Analysis
The annual haze
This year, the SC tweaked its approach to firecrackers from prohibition to regulation. Early signs suggest that the ‘test’ may have failed
Every autumn, as Diwali approaches, the National Capital Region braces for the familiar spike in the ambient concentration of particulate matter (PM 2.5) and other pollutants. For the last many years, we’ve seen another familiar pattern play out: the Supreme Court is asked to decide on the use of firecrackers, after which it comes up with directions that some citizens flout without any consequences.
This year, though, the Court has tried a slightly different approach. Instead of an outright ban on crackers, a Bench of Chief Justice B.R. Gavai and Justice K.V. Chandran ordered the sale and use of certified ‘green’ crackers in Delhi-NCR for a limited period (18 to 20 October) at designated locations during defined time-slots (6-7am and 8-10pm).

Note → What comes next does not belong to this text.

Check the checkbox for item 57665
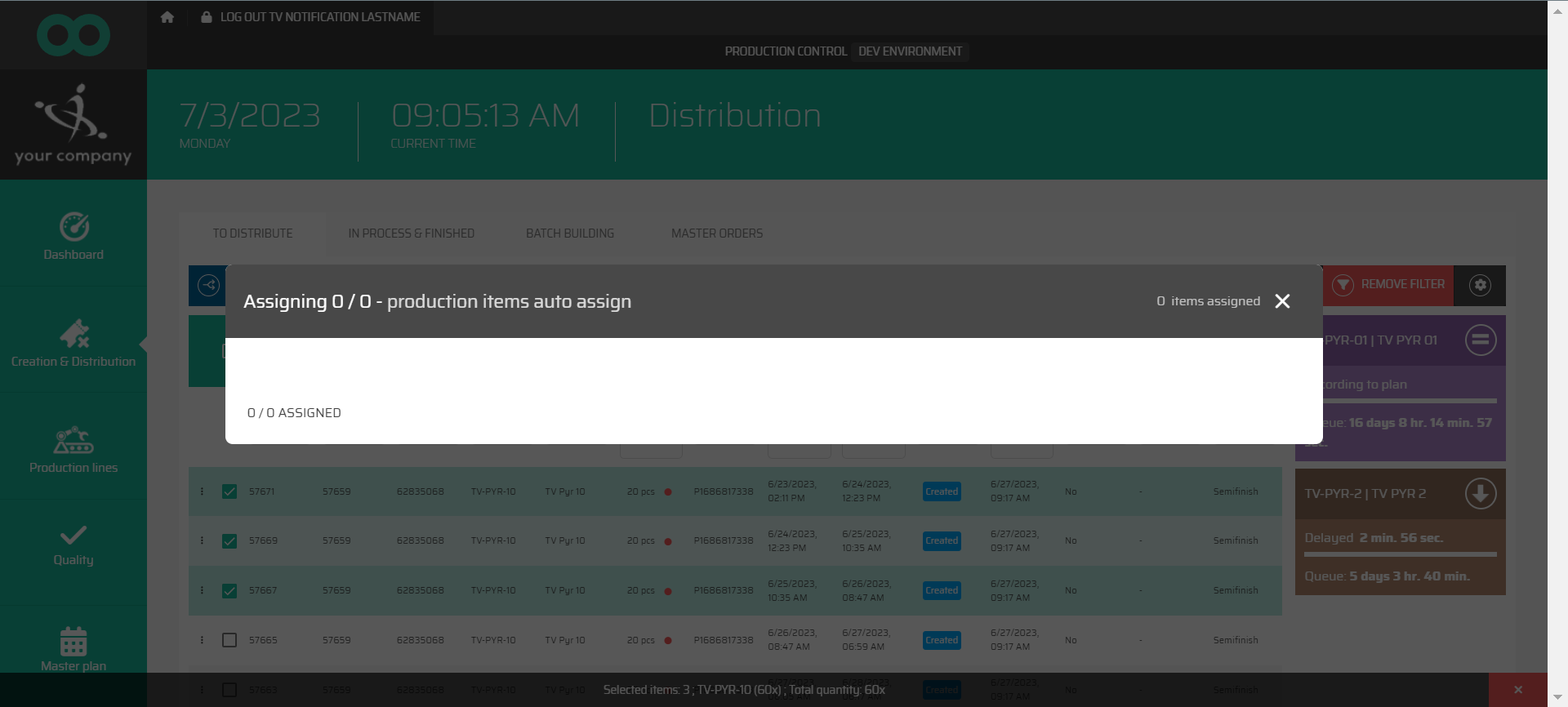 click(x=229, y=640)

The Bench based its permissive stance on the fact that complete bans have not yielded a sustained improvement in the Air Quality Index (AQI). Further, the Court justified regulation—as opposed to prohibition—on the ground that it was not entirely clear, from a scientific point of view, how ‘green’ crackers contributed to the thicket of winter smog in Delhi. Its “balanced approach” considered the cultural and economic aspects of Diwali celebrations and the right to a clean environment under Article 21. The Court also directed the Central and State Pollution Control Boards to monitor air quality, and conduct water and soil sampling between 14 and 25 October.
Yet, days after Diwali, the signs are troubling. Reports suggest that the AQI has predictably climbed into the “very poor” and even “hazardous” brackets, with a PM2.5 reading of 442—well above World Health Organisation norms—in several places. Delhi has been temporarily ranked as the most polluted major city in the world. Large quantities of conventional crackers have been seized. Criminal complaint data shows over 175 FIRs filed across 15 police districts, with a majority relating to the bursting of crackers outside the permitted window.
In the wake of the Court’s Order on 15 October and in the run-up to Diwali, scientists had warned that the sheer volume of cracker-bursting in the region offset the “30 percent less-polluting” characteristic of ‘green’ crackers. This view was echoed by Senior Advocate Uttara Babbar, the amicus curiae in the case. Even Justice A.S. Oka, who was hearing the Delhi air pollution case before his retirement in May this year, didn’t think much of the “30 percent less polluting” claim. Our coverage of a 3 April hearing records Justice Oka as saying that there is “nothing green about these crackers” and that the “only solution is to come up with crackers that have zero emission.”
While the Court’s latest Order recorded Babbar’s suggestion that the Commission for Air Quality Management (CAQM) be asked to collate reports from stakeholders including health professionals, it didn’t pass any directions to that effect. News reports suggest that the contribution of stubble burning to pollution has been limited so far, after a prolonged monsoon has delayed paddy harvesting in the neighbouring states.
Admittedly, the Court had compelling reasons to attempt a different approach. It relied on precedent like Arjun Gopal v Union of India (2018) to support its observation that an outright ban may drive the market underground, encourage smuggling of conventional crackers and make enforcement even more unwieldy. It has also taken a step towards bolstering the evidentiary basis of future orders by commissioning the monitoring reports from the Pollution Control Boards.
However, while the Court has not deviated from the ‘precautionary principle’ this year, it may have blunted its prophylactic effect. The ‘precautionary principle’ suggests that if an activity can potentially cause irreversible damage to human health (respiratory disease, in this instance) or the environment, a lack of complete scientific certainty cannot justify postponing protective measures.
It’s hard to shake off the feeling that mere regulation may not quite cut it. The proof is already blowing in the winds. The haze that has enveloped the city and the spike in respiratory cases suggest that the Court may have ceded ground instead of defending it.